In the ProCESS trial, the effect of randomized treatment on 365-day mortality was modified by the subtype margin strata (interaction p = 0.026). This implies that a patient’s proximity to the ‘core’ of a phenotype determines how they will respond to specific protocols, such as early goal-directed therapy. Ignoring this ‘fuzziness’ in classification could lead to misleading results in clinical trials.

Expert Commentary

This study challenges the notion that sepsis subtypes are static labels. Instead, it suggests that sepsis is a continuum, and patients drift between states. The high percentage of patients in the ‘margin’ suggests that current clustering models, while useful, may oversimplify the biological reality of the disease.

From a biological plausibility standpoint, the relative stability of the delta subtype is noteworthy. The delta phenotype typically involves severe physiological derangement—hypotension, high lactate, and hepatic failure—which may represent a ‘point of no return’ or a more fixed biological state compared to the more metabolic or inflammatory fluctuations seen in the alpha or gamma types.

Limitations

The study is limited by its retrospective nature and reliance on EHR data, which can be subject to recording biases.

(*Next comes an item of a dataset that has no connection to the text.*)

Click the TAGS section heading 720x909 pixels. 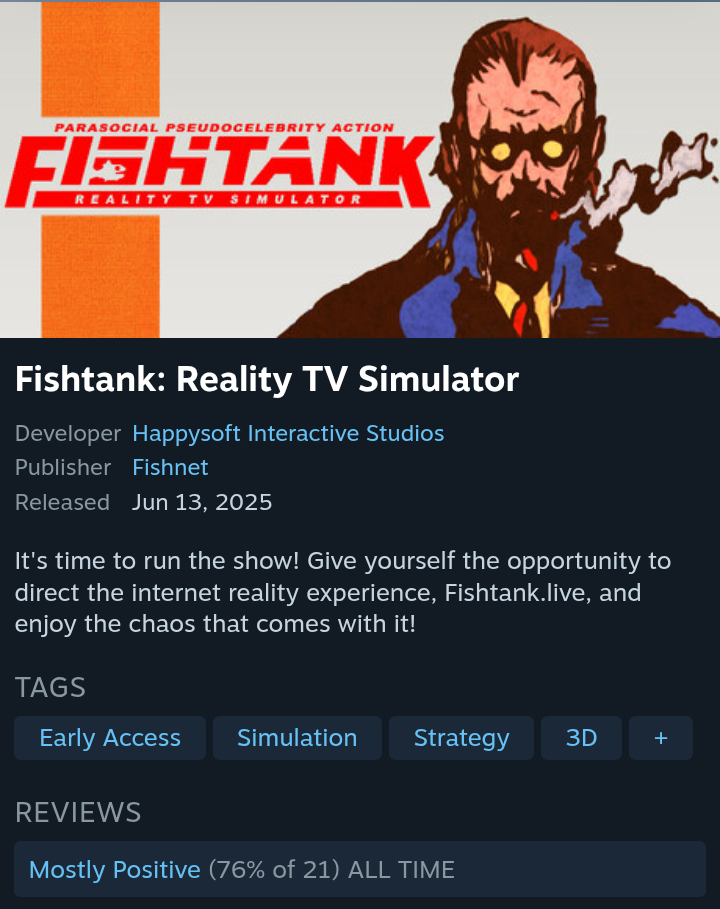(50, 688)
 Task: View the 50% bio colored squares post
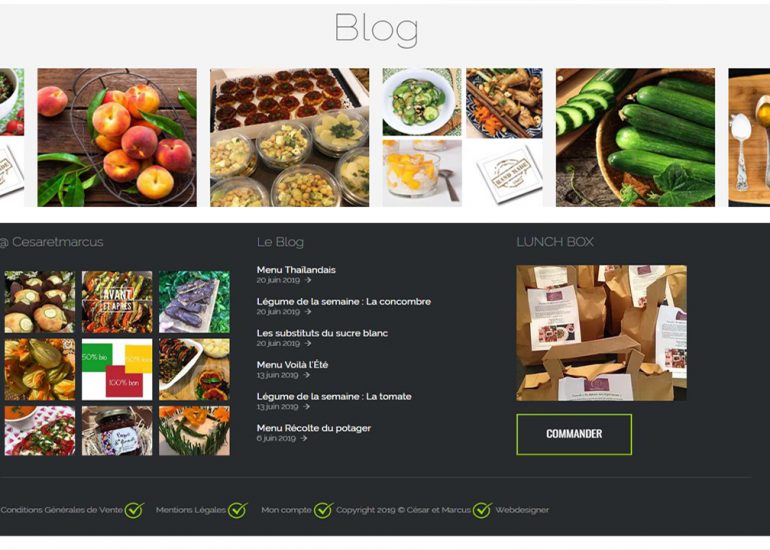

Furthermore, the 48-hour window, while critical for emergency medicine, does not capture the full recovery or decline phase of sepsis. Future research should integrate multi-omics data (genomics, proteomics) with these clinical ‘fuzzy’ classifications to see if molecular markers provide more stable anchors for subtype assignment.

Conclusion

The findings by Kennedy et al. represent a paradigm shift in how we view sepsis precision medicine. Clinicians must recognize that a patient’s subtype at admission is a moving target. The ‘fuzzy’ classification approach provides a more honest representation of clinical uncertainty and offers a new metric—margin vs. core status—to identify patients at higher risk for clinical instability. Moving forward, clinical trials must account for these dynamic trajectories to truly tailor treatments to the individual patient.

Funding and References

This research was supported by the National Institutes of Health and the National Institute of General Medical Sciences (R35GM119519).

References

1. Kennedy JN, Iyer S, Nauka PC, et al. Fuzzy classification of sepsis subtypes and implications for trajectory and treatment. EBioMedicine. 2026;124:106125. doi:10.1016/j.ebiom.2026.106125.
2. Seymour CW, Gesten F, Prescott HC, et al. Time to Treatment and Mortality during Mandated Emergency Care for Sepsis. N Engl J Med. 2017;376(23):2235-2244.
3. Singer M, Deutschman CS, Seymour CW, et al. The Third International Consensus Definitions for Sepsis and Septic Shock (Sepsis-3). JAMA. 2016;315(8):801-810.